Dataset excerpts:
============================================================

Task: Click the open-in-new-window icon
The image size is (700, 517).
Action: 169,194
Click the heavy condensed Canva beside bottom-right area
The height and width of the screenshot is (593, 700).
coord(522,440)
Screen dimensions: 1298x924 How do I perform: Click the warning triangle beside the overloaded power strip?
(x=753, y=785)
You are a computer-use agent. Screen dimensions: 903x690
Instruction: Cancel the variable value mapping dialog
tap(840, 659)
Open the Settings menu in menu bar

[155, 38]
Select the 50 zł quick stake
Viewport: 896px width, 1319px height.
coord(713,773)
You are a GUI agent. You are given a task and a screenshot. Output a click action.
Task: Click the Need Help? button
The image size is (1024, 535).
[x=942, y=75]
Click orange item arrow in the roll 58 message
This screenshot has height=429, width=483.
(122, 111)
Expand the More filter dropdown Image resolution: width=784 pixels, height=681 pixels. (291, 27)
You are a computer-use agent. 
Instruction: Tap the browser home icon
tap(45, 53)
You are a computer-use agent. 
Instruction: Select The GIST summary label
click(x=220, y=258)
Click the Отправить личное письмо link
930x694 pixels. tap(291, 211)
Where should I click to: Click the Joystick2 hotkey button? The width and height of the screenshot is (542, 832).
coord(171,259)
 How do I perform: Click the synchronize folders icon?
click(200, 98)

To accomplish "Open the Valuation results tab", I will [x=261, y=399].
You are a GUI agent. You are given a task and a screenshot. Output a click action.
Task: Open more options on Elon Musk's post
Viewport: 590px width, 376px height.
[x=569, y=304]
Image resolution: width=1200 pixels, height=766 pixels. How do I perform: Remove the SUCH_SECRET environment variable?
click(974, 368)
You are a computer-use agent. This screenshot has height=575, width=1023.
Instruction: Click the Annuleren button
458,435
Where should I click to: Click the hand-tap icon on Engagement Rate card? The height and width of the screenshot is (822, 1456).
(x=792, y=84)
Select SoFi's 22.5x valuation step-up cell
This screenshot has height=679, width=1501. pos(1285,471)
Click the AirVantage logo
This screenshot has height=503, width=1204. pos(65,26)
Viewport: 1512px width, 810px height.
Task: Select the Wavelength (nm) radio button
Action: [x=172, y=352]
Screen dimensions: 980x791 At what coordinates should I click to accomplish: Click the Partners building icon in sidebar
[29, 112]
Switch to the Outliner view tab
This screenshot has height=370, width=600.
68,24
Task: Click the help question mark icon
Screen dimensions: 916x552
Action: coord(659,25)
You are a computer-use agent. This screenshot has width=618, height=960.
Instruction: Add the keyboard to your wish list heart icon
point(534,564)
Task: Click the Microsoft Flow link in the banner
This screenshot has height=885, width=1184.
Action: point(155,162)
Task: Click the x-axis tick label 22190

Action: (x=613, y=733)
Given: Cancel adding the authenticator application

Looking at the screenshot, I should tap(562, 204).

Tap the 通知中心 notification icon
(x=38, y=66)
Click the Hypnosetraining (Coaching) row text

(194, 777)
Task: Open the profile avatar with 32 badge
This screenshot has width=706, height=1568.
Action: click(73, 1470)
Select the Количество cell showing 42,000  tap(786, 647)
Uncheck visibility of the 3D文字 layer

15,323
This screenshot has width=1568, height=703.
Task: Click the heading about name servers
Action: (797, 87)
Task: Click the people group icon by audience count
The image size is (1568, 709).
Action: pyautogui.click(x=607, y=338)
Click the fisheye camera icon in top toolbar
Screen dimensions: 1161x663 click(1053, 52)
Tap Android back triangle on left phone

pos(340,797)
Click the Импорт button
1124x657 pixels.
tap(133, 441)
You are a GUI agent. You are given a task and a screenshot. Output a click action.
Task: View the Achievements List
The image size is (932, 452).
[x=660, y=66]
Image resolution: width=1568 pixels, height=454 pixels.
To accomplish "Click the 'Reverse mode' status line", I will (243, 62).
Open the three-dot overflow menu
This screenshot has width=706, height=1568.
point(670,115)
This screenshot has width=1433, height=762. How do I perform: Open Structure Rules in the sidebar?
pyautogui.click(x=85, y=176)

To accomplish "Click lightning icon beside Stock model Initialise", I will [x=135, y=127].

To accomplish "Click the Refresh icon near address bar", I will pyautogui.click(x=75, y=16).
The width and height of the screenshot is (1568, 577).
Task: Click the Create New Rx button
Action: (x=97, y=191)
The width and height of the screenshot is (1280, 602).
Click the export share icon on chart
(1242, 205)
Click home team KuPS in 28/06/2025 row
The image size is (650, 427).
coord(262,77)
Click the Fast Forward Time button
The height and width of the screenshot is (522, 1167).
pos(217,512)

============================================================

**Task item:**
Could you give the data again, word for word?

**Answer box:**
Task: Click the open-in-new-window icon
The image size is (700, 517).
Action: 169,194
Click the heavy condensed Canva beside bottom-right area
The height and width of the screenshot is (593, 700).
coord(522,440)
Screen dimensions: 1298x924 How do I perform: Click the warning triangle beside the overloaded power strip?
(x=753, y=785)
You are a computer-use agent. Screen dimensions: 903x690
Instruction: Cancel the variable value mapping dialog
tap(840, 659)
Open the Settings menu in menu bar

[155, 38]
Select the 50 zł quick stake
Viewport: 896px width, 1319px height.
coord(713,773)
You are a GUI agent. You are given a task and a screenshot. Output a click action.
Task: Click the Need Help? button
The image size is (1024, 535).
[x=942, y=75]
Click orange item arrow in the roll 58 message
This screenshot has height=429, width=483.
(122, 111)
Expand the More filter dropdown Image resolution: width=784 pixels, height=681 pixels. (291, 27)
You are a computer-use agent. 
Instruction: Tap the browser home icon
tap(45, 53)
You are a computer-use agent. 
Instruction: Select The GIST summary label
click(x=220, y=258)
Click the Отправить личное письмо link
930x694 pixels. tap(291, 211)
Where should I click to: Click the Joystick2 hotkey button? The width and height of the screenshot is (542, 832).
coord(171,259)
 How do I perform: Click the synchronize folders icon?
click(200, 98)

To accomplish "Open the Valuation results tab", I will [x=261, y=399].
You are a GUI agent. You are given a task and a screenshot. Output a click action.
Task: Open more options on Elon Musk's post
Viewport: 590px width, 376px height.
[x=569, y=304]
Image resolution: width=1200 pixels, height=766 pixels. How do I perform: Remove the SUCH_SECRET environment variable?
click(974, 368)
You are a computer-use agent. This screenshot has height=575, width=1023.
Instruction: Click the Annuleren button
458,435
Where should I click to: Click the hand-tap icon on Engagement Rate card? The height and width of the screenshot is (822, 1456).
(x=792, y=84)
Select SoFi's 22.5x valuation step-up cell
This screenshot has height=679, width=1501. pos(1285,471)
Click the AirVantage logo
This screenshot has height=503, width=1204. pos(65,26)
Viewport: 1512px width, 810px height.
Task: Select the Wavelength (nm) radio button
Action: [x=172, y=352]
Screen dimensions: 980x791 At what coordinates should I click to accomplish: Click the Partners building icon in sidebar
[29, 112]
Switch to the Outliner view tab
This screenshot has height=370, width=600.
68,24
Task: Click the help question mark icon
Screen dimensions: 916x552
Action: coord(659,25)
You are a computer-use agent. This screenshot has width=618, height=960.
Instruction: Add the keyboard to your wish list heart icon
point(534,564)
Task: Click the Microsoft Flow link in the banner
This screenshot has height=885, width=1184.
Action: point(155,162)
Task: Click the x-axis tick label 22190

Action: (x=613, y=733)
Given: Cancel adding the authenticator application

Looking at the screenshot, I should tap(562, 204).

Tap the 通知中心 notification icon
(x=38, y=66)
Click the Hypnosetraining (Coaching) row text

(194, 777)
Task: Open the profile avatar with 32 badge
This screenshot has width=706, height=1568.
Action: click(73, 1470)
Select the Количество cell showing 42,000  tap(786, 647)
Uncheck visibility of the 3D文字 layer

15,323
This screenshot has width=1568, height=703.
Task: Click the heading about name servers
Action: (797, 87)
Task: Click the people group icon by audience count
The image size is (1568, 709).
Action: pyautogui.click(x=607, y=338)
Click the fisheye camera icon in top toolbar
Screen dimensions: 1161x663 click(1053, 52)
Tap Android back triangle on left phone

pos(340,797)
Click the Импорт button
1124x657 pixels.
tap(133, 441)
You are a GUI agent. You are given a task and a screenshot. Output a click action.
Task: View the Achievements List
The image size is (932, 452).
[x=660, y=66]
Image resolution: width=1568 pixels, height=454 pixels.
To accomplish "Click the 'Reverse mode' status line", I will (243, 62).
Open the three-dot overflow menu
This screenshot has width=706, height=1568.
point(670,115)
This screenshot has width=1433, height=762. How do I perform: Open Structure Rules in the sidebar?
pyautogui.click(x=85, y=176)

To accomplish "Click lightning icon beside Stock model Initialise", I will [x=135, y=127].

To accomplish "Click the Refresh icon near address bar", I will pyautogui.click(x=75, y=16).
The width and height of the screenshot is (1568, 577).
Task: Click the Create New Rx button
Action: (x=97, y=191)
The width and height of the screenshot is (1280, 602).
Click the export share icon on chart
(1242, 205)
Click home team KuPS in 28/06/2025 row
The image size is (650, 427).
coord(262,77)
Click the Fast Forward Time button
The height and width of the screenshot is (522, 1167).
pos(217,512)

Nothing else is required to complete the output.